● **Exercise details**
Nothing in the records may be changed; reproduce all of them.

-- Extracted data follows --

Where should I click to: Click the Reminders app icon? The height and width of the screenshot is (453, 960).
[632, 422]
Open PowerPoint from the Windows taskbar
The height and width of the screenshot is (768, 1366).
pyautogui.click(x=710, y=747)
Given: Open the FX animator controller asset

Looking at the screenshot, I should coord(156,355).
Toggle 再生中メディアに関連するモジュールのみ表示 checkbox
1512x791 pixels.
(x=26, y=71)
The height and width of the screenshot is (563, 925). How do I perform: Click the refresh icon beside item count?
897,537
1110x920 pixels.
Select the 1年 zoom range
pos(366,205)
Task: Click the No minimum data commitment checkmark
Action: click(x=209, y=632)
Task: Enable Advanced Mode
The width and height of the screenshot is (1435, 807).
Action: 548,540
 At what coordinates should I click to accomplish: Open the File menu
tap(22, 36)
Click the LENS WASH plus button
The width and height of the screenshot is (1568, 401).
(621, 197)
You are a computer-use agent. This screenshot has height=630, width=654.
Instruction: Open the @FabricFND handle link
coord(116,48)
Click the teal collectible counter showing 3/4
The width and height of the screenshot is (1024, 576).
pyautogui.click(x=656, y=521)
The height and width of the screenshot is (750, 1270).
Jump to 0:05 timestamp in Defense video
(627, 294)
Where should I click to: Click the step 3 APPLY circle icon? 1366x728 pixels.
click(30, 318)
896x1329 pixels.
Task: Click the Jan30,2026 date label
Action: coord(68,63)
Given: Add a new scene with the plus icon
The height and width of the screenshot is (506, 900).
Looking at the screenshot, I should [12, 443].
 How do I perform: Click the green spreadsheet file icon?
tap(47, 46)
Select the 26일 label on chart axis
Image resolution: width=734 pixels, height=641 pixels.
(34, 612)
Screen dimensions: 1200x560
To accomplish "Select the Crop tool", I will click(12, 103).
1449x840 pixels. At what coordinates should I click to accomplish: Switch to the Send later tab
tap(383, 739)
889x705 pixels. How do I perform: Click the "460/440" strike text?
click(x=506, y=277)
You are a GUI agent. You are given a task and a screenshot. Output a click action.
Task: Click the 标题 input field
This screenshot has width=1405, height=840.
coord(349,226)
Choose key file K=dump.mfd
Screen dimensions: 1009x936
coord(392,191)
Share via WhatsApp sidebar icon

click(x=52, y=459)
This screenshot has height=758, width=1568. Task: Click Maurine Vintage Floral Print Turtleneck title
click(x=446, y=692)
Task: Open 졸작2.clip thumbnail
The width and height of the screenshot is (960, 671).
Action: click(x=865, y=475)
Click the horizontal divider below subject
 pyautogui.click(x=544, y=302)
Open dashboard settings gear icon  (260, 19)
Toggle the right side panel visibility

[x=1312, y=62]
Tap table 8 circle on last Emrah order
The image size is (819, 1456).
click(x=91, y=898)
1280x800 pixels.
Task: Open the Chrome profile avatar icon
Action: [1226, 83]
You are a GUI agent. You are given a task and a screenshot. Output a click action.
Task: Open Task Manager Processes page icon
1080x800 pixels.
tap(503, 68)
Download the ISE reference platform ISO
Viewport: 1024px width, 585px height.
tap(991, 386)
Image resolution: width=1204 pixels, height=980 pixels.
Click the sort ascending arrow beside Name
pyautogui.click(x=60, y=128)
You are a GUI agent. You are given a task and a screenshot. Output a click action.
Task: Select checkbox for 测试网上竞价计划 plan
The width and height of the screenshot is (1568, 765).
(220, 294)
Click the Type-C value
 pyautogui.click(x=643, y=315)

-- Extracted data concluded --

● **Answer area**
Where should I click to: Click the Reminders app icon? The height and width of the screenshot is (453, 960).
[632, 422]
Open PowerPoint from the Windows taskbar
The height and width of the screenshot is (768, 1366).
pyautogui.click(x=710, y=747)
Given: Open the FX animator controller asset

Looking at the screenshot, I should coord(156,355).
Toggle 再生中メディアに関連するモジュールのみ表示 checkbox
1512x791 pixels.
(x=26, y=71)
The height and width of the screenshot is (563, 925). How do I perform: Click the refresh icon beside item count?
897,537
1110x920 pixels.
Select the 1年 zoom range
pos(366,205)
Task: Click the No minimum data commitment checkmark
Action: click(x=209, y=632)
Task: Enable Advanced Mode
The width and height of the screenshot is (1435, 807).
Action: 548,540
 At what coordinates should I click to accomplish: Open the File menu
tap(22, 36)
Click the LENS WASH plus button
The width and height of the screenshot is (1568, 401).
(621, 197)
You are a computer-use agent. This screenshot has height=630, width=654.
Instruction: Open the @FabricFND handle link
coord(116,48)
Click the teal collectible counter showing 3/4
The width and height of the screenshot is (1024, 576).
pyautogui.click(x=656, y=521)
The height and width of the screenshot is (750, 1270).
Jump to 0:05 timestamp in Defense video
(627, 294)
Where should I click to: Click the step 3 APPLY circle icon? 1366x728 pixels.
click(30, 318)
896x1329 pixels.
Task: Click the Jan30,2026 date label
Action: coord(68,63)
Given: Add a new scene with the plus icon
The height and width of the screenshot is (506, 900).
Looking at the screenshot, I should [12, 443].
 How do I perform: Click the green spreadsheet file icon?
tap(47, 46)
Select the 26일 label on chart axis
Image resolution: width=734 pixels, height=641 pixels.
(34, 612)
Screen dimensions: 1200x560
To accomplish "Select the Crop tool", I will click(12, 103).
1449x840 pixels. At what coordinates should I click to accomplish: Switch to the Send later tab
tap(383, 739)
889x705 pixels. How do I perform: Click the "460/440" strike text?
click(x=506, y=277)
You are a GUI agent. You are given a task and a screenshot. Output a click action.
Task: Click the 标题 input field
This screenshot has width=1405, height=840.
coord(349,226)
Choose key file K=dump.mfd
Screen dimensions: 1009x936
coord(392,191)
Share via WhatsApp sidebar icon

click(x=52, y=459)
This screenshot has height=758, width=1568. Task: Click Maurine Vintage Floral Print Turtleneck title
click(x=446, y=692)
Task: Open 졸작2.clip thumbnail
The width and height of the screenshot is (960, 671).
Action: click(x=865, y=475)
Click the horizontal divider below subject
 pyautogui.click(x=544, y=302)
Open dashboard settings gear icon  (260, 19)
Toggle the right side panel visibility

[x=1312, y=62]
Tap table 8 circle on last Emrah order
The image size is (819, 1456).
click(x=91, y=898)
1280x800 pixels.
Task: Open the Chrome profile avatar icon
Action: [1226, 83]
You are a GUI agent. You are given a task and a screenshot. Output a click action.
Task: Open Task Manager Processes page icon
1080x800 pixels.
tap(503, 68)
Download the ISE reference platform ISO
Viewport: 1024px width, 585px height.
tap(991, 386)
Image resolution: width=1204 pixels, height=980 pixels.
Click the sort ascending arrow beside Name
pyautogui.click(x=60, y=128)
You are a GUI agent. You are given a task and a screenshot. Output a click action.
Task: Select checkbox for 测试网上竞价计划 plan
The width and height of the screenshot is (1568, 765).
(220, 294)
Click the Type-C value
 pyautogui.click(x=643, y=315)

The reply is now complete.